You can view the entire code along with the ChucK coupled oscillator program here:


Future Work

I’m particularly interested in scaling up this physical system to include massive amounts of sync-able kinetic-sonic objects. The PWM driver, as it is connected through i2c, is chainable such that it could technically drive 992 separate outputs. The main limitations at this scale would probably occur on the ChucK + Raspberry Pi side of things. Also, this implementation only looked at phase-coupled oscillator systems. Adding another state variable, frequency, into the mix would allow for a lot more unusual phase states. For instance, I’m interested in exploring the topology of the system’s mode-locking states. By virtue of their non-linearity, these systems can be induced/entrained into various states (bifurcations) by modifying their parameters over time. See the regime diagram below.

(Saved data entries)
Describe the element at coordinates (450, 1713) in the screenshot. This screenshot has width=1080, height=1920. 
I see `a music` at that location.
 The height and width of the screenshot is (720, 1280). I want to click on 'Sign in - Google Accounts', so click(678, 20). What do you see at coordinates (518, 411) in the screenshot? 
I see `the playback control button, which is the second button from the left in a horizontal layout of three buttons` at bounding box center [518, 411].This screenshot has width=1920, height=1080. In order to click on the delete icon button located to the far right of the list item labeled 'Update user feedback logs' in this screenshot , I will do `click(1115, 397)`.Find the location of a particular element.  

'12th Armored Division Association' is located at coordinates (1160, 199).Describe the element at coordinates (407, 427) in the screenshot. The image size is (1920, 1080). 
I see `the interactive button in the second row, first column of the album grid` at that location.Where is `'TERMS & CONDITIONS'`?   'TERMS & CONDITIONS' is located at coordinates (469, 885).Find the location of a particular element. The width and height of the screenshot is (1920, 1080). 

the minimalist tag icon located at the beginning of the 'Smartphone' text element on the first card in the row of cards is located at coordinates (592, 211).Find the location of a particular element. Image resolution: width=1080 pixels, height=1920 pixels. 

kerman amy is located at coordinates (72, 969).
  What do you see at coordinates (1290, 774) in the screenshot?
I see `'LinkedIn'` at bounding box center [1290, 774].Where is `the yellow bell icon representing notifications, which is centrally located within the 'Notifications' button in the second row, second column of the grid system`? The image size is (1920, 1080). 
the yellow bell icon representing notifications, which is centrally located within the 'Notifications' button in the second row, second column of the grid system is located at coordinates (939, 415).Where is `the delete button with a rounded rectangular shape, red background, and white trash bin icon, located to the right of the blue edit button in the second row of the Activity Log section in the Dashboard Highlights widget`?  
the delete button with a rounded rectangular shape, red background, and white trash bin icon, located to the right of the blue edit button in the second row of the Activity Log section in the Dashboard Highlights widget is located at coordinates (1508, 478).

> _Questions to answer_
1) Repeat the passage on future work from "I’m particularly interested" up to and including "regime diagram below.".
2) In the passage on future work, how many separate outputs could the chained PWM driver technically drive?
3) Write the next part of the passage on future work, picking up after its final sentence.

> _Answers to this exercise_
1)
I’m particularly interested in scaling up this physical system to include massive amounts of sync-able kinetic-sonic objects. The PWM driver, as it is connected through i2c, is chainable such that it could technically drive 992 separate outputs. The main limitations at this scale would probably occur on the ChucK + Raspberry Pi side of things. Also, this implementation only looked at phase-coupled oscillator systems. Adding another state variable, frequency, into the mix would allow for a lot more unusual phase states. For instance, I’m interested in exploring the topology of the system’s mode-locking states. By virtue of their non-linearity, these systems can be induced/entrained into various states (bifurcations) by modifying their parameters over time. See the regime diagram below.

2) 992

3)
Simply put, this diagram represents the dynamics of a simple two oscillator system where one oscillator is the driver and the other is driven. The dark zones represent mode-locked states (also called attractors, and resonances) that the oscillators in the system become entrained to. By increasing the number of oscillators, the map shows a marked increase in complexity. This means that the system can be pushed in and out of different behavioral states by changing different variables of the underlying system (namely coupling strength). I’m interested in exploring to what extent these system states can induce interesting acoustic outcomes by way of navigating this phase-state topology.

Nevertheless, I imagine there are many interesting possibilities for this type of generative, neural-network-based system. What’s interesting to me about this system is how it manages to create interesting, hypnotic sounds from the simple periodic nature of its constituent oscillators. Oftentimes, generative music can sound dispassionate, lifeless or repetitive and un-dynamic. What’s built into these types of system are the heuristics of persistence and learning ( and hence, their use in neural networks). The fact that they have a mind of their own enables them the potential for surprise and their ability to be controlled, albeit limitedly, creates a feedback loop between ‘performer’ and ‘machine’ that I’ve found to be ripe with aesthetic potential. The gestalt of ‘coming-together’ is such a basic way to orientate our awareness of time-varying sound and an elegant way to explore the dynamic polyphony of collectively sounding events.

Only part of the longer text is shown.